La Boje

La boje, la boje, teare che a va par sora! Ma mi no ghè sarò.

Il ragazzo con la rana

Il ragazzo con la rana
Muore il fanciullo e nasce l'adulto Umano; muore il girino e nasce l'adulto Rana. La Morte come nascita è ciò che i veneti hanno dimenticato. Per questo c'è crisi economica e angoscia sociale.

giovedì 28 agosto 2008

Perdonami padre, perché ho sbagiato!

In questo modo i veneti di oggi, educati negli oratori e nelle parrocchie, pensano di risolvere i loro problemi. Supplici e senza una dignità morale, Costituzionalmente definita. Sono violenti e prepotenti con le persone più deboli (sia socialmente che eticamente) e strisciano supplicando il “perdono” per poter continuare a delinquere quando vengono scoperti.

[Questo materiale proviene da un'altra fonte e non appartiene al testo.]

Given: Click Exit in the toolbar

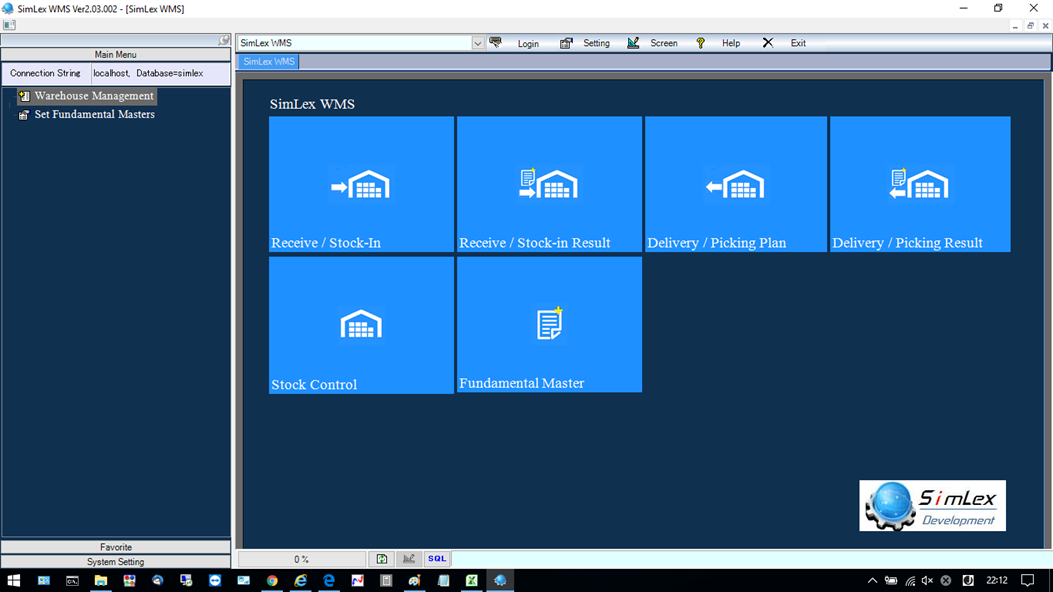Looking at the screenshot, I should pyautogui.click(x=784, y=43).
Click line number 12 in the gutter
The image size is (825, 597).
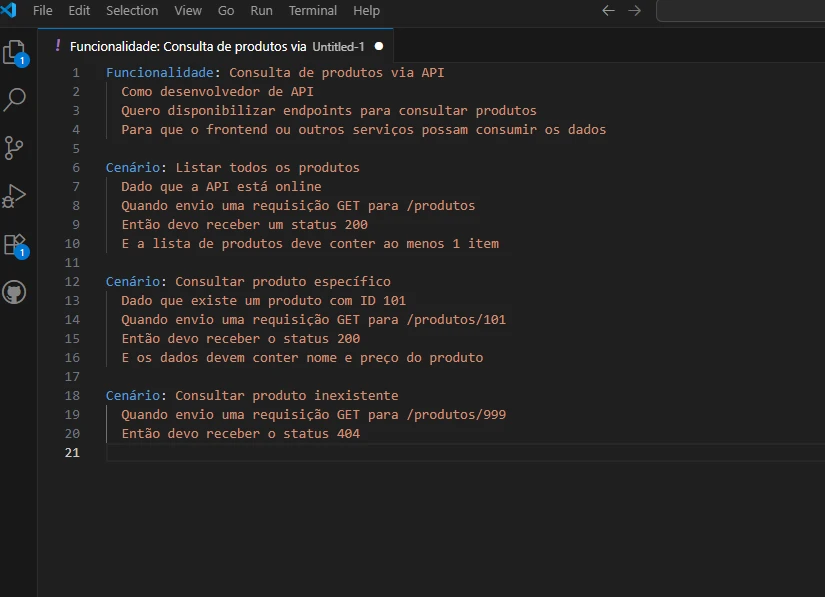click(x=72, y=282)
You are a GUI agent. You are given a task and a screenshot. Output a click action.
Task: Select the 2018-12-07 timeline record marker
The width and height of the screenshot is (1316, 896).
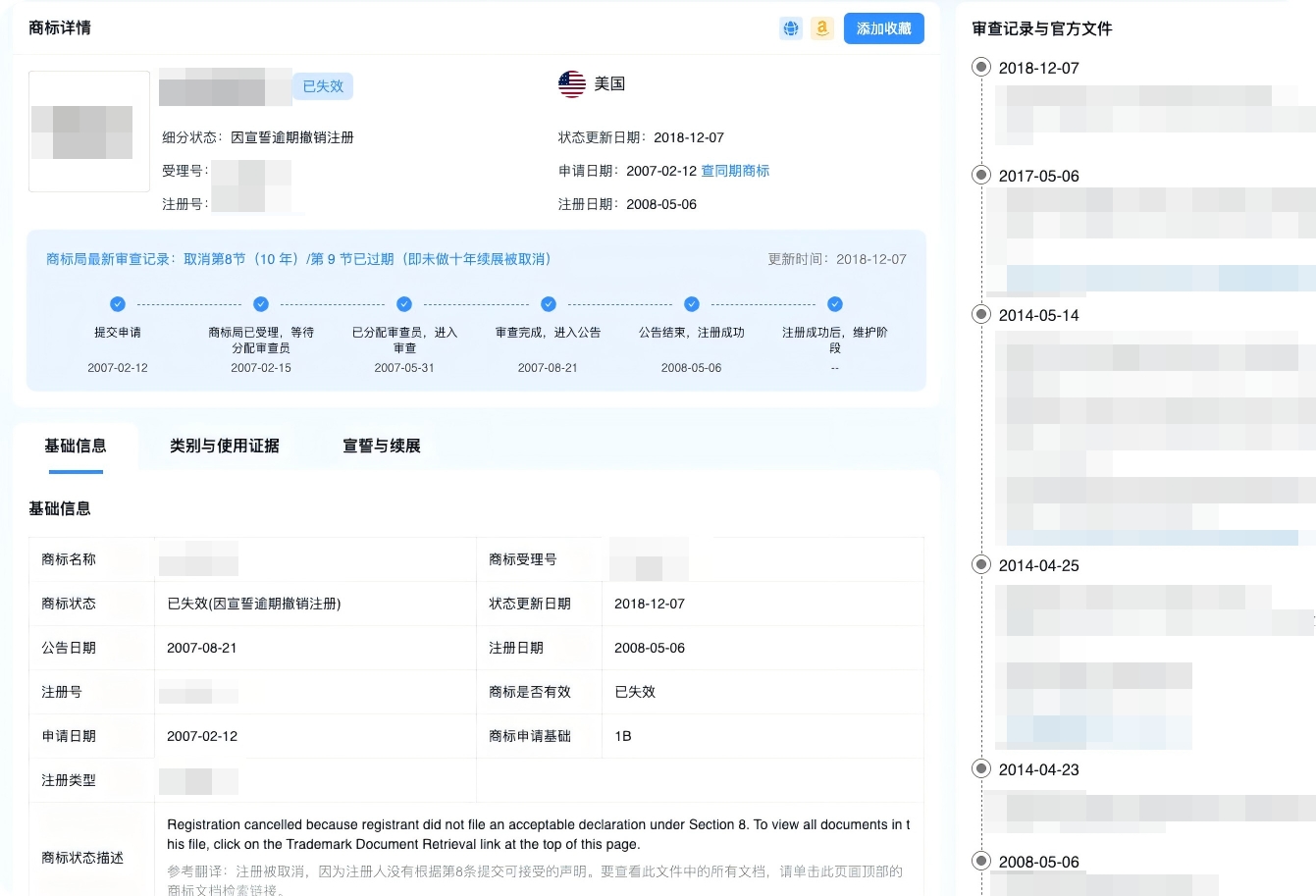[981, 68]
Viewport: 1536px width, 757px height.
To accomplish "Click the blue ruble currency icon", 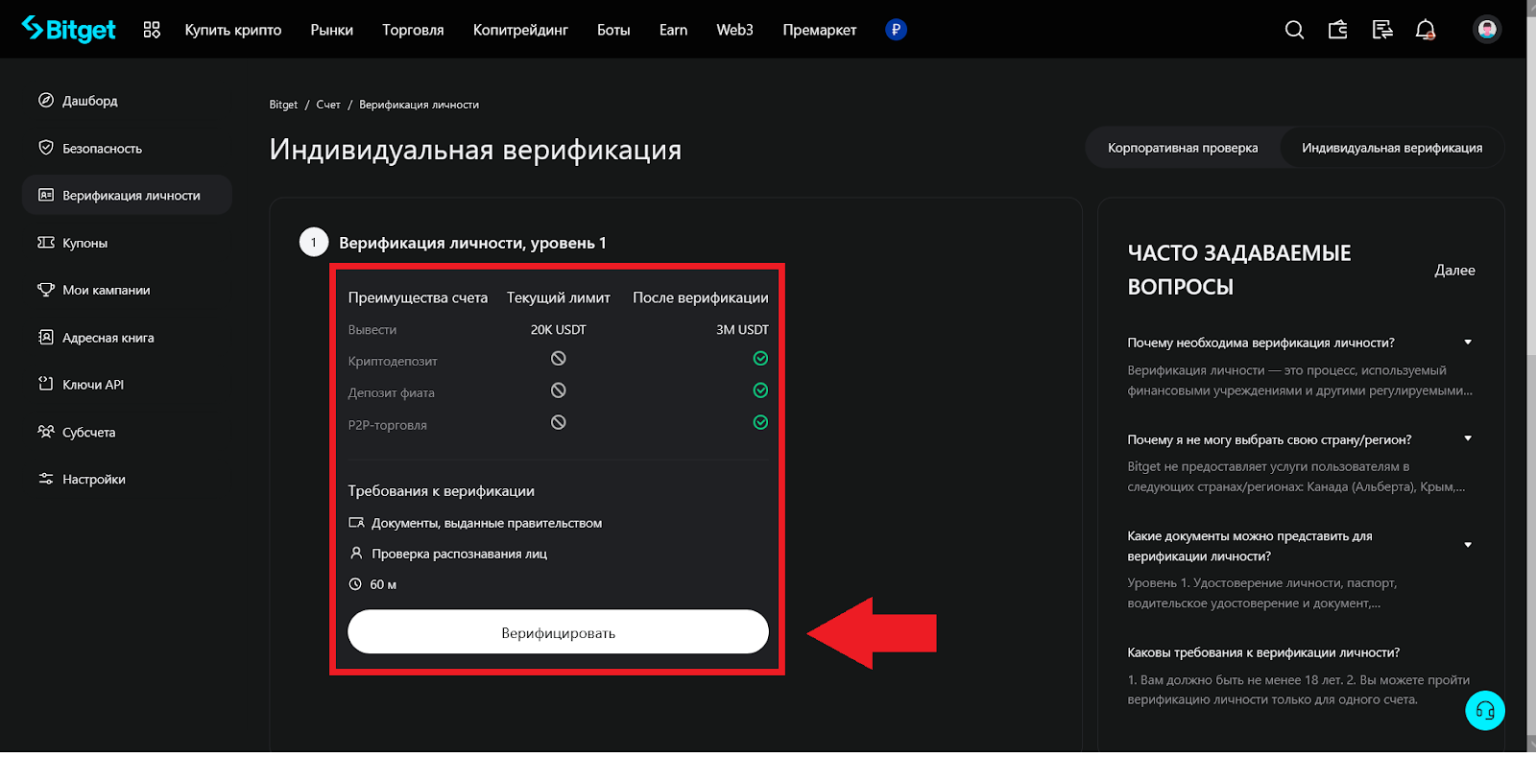I will pos(896,29).
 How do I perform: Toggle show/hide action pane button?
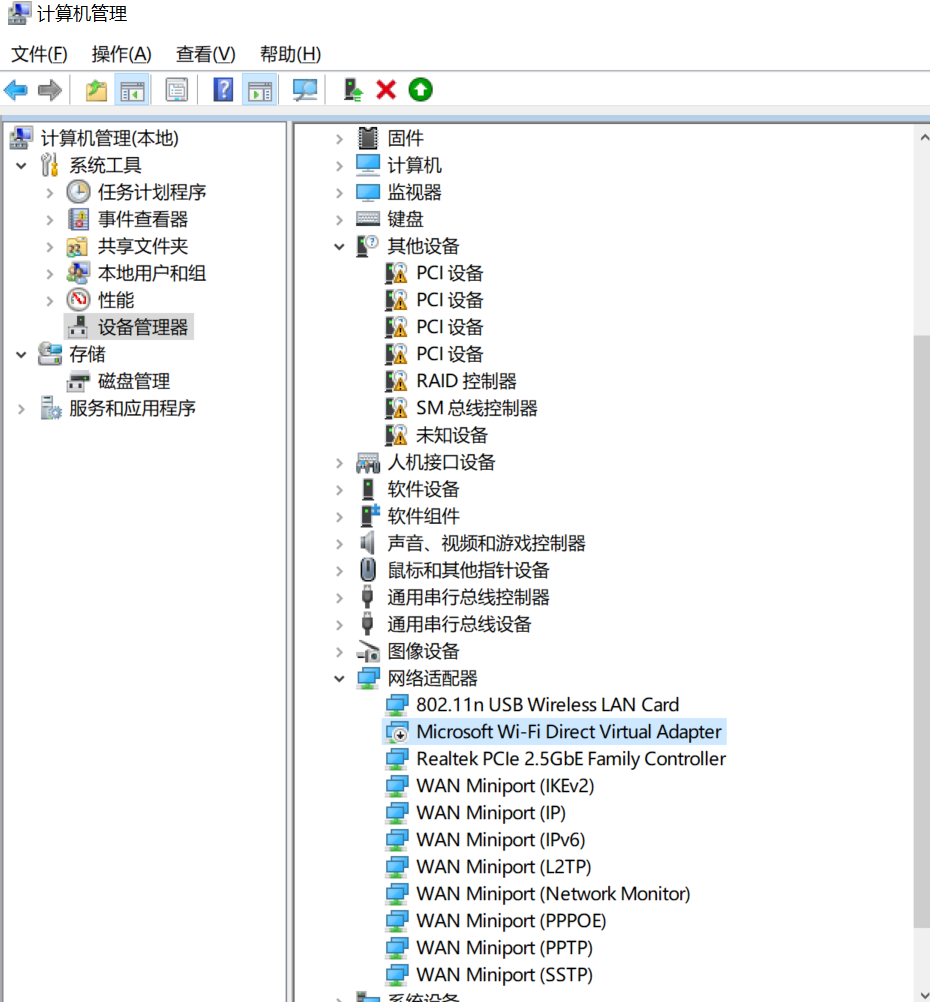click(259, 90)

E’ la vigliaccheria dei veneti. Costruita attraverso le parrocchie e gli oratori che degradano la popolazione trasformando le persone in irresponsabili e in vili. Ben diversi erano i Veneti prima dell’avvento del cristianesimo. Pretendono la pena di morte per le persone deboli per fatti irrilevanti. Assolvono sé stessi da ogni “colpa”: “Non è colpa mia! Io non sapevo!”. Così i veneti quando commettono azioni che la loro stessa morale indica, per gli altri, la condanna a morte applicano a sé stessi quella comprensione assolutoria che gli è stata insegnata in parrocchia e negli oratori.

Nelle parrocchie si insegna a stuprare le persone senza doverne pagare le conseguenze. Come per il dio padrone dei cristiani che non viene processato per i suoi delitti perché, in quanto dio padrone, è al di là della legge; al di fuori della legge; morto alla legge. Così, come non ci sarà un processo di Norimberga per i delitti contro l’umanità al dio dei cristiani, così l’assessore alle attività produttive del comune di Cartigliano Roberto Zanetti feroce nemico degli extracomunitari che “rubano il lavoro ai veneti” non deve essere imputata nessuna colpa. Come il dio dei cristiani, anche lui è morto alla legge!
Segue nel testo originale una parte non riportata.